Yawns, infants crying and parrots talking. Languages?

Evidently, people are free to adopt whatever criteria they desire, and may include yawns, cries or parrot speech in their categorization of language if they want to. The problem is that, if many different people are conducting scientific research studies on language, it would be advisable for everyone to use the same criteria to define the object of their study, so that their results can be compared.

According to Johansson, in the decade of the 1960s the linguist Charles Hockett proposed a list of criteria for deciding whether a determined set of messages is a human language. A set of messages is a human language if:

  1. The communication occurs through the use of voice and hearing.
  2. The transmission is not targeted (anyone nearby can hear) but reception is targeted (the listener can always identify who is speaking).
  3. The signal (in this case, the speech) disappears immediately after it is issued.
  4. Anything that can be heard can also be spoken by the listener.
  5. The speaker can always hear his or her own messages.
  6. The communication is always intentional.
  7. Each signal is specifically connected to a particular meaning.
  8. The signals are random, that is, there is no specific rule for attributing meaning to the signals.
  9. The set of messages is constructed from smaller elements that function like bricks. For example, phonemes forming words and words forming sentences.
  10. The communication can refer to things that are not present at the time of the communication (this is the only one can tell a story).
  11. Languages can be learned and passed along within a social group. Children can learn a language from adults.
  12. You cannot always believe a message. When using a language, it is possible to lie.
  13. A language may be used to communicate about the language itself.

Nowadays, there is a lot of criticism of these criteria. They do not include, for example, sign language used by the deaf, which does not comply with the first criteria. Today, therefore, this list, created in the decade of the 1960s, will certainly have to be revised. But it had an important role in the development of research in the area of languages.

Let´s use these criteria to answer the questions we posed at the beginning of this article:

  • Yawns clearly don’t meet criteria number 6, because yawns are not intentional. Therefore, there is no “yawn language.”
  • The crying of babies certainly doesn’t satisfy criteria 4, because a mother cannot cry like her child, despite the fact that she receives the message from her child. Thus, the crying of babies is not considered to be a language. There is no “crying language.”
  • Adult parrots do not teach their baby parrots to speak, therefore, the speech of parrots doesn’t meet criteria 11, and as a result, does not constitute a language.

I found these criteria to be very interesting. They reflect the need of that researcher, at that moment, to delineate his field of research. The criteria were undoubtedly created to eliminate types of communication that he didn’t want to study, as in the case of the three examples above.

But what intrigued me the most in this list was criteria 12. A set of messages can only be considered a language, according to Hockett, if it allows for the emission of communication that may not be truthful.
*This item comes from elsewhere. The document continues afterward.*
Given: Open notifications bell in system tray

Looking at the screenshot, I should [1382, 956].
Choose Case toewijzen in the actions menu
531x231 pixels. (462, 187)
In other words, it is possible to use these messages to lie. I can’t imagine what messages he was trying to exclude from his classification when he established this criteria, but, certainly, all of the human languages that I’m familiar with pass this test. You can lie in any language.

In any language, it’s always possible to tell a lie.

Johansson presents, then, a fascinating thesis: as they developed languages, human beings had to strengthen their emotional ties and their attempts to collaborate with other humans, since they could never totally trust what others were saying due to the fact that any of them could lie if they wanted to. And this collaboration and these emotional ties were determining factors in the evolution of our species.

With collaboration and emotional ties, one could trust, with reasonable certainty, that another would tell you the truth.

That is something quite complex, which is worth some deep reflection!

Reference: Johansson, Sverker. The Dawn of Language: The story of how we came to talk. Quercus. Kindle Edition.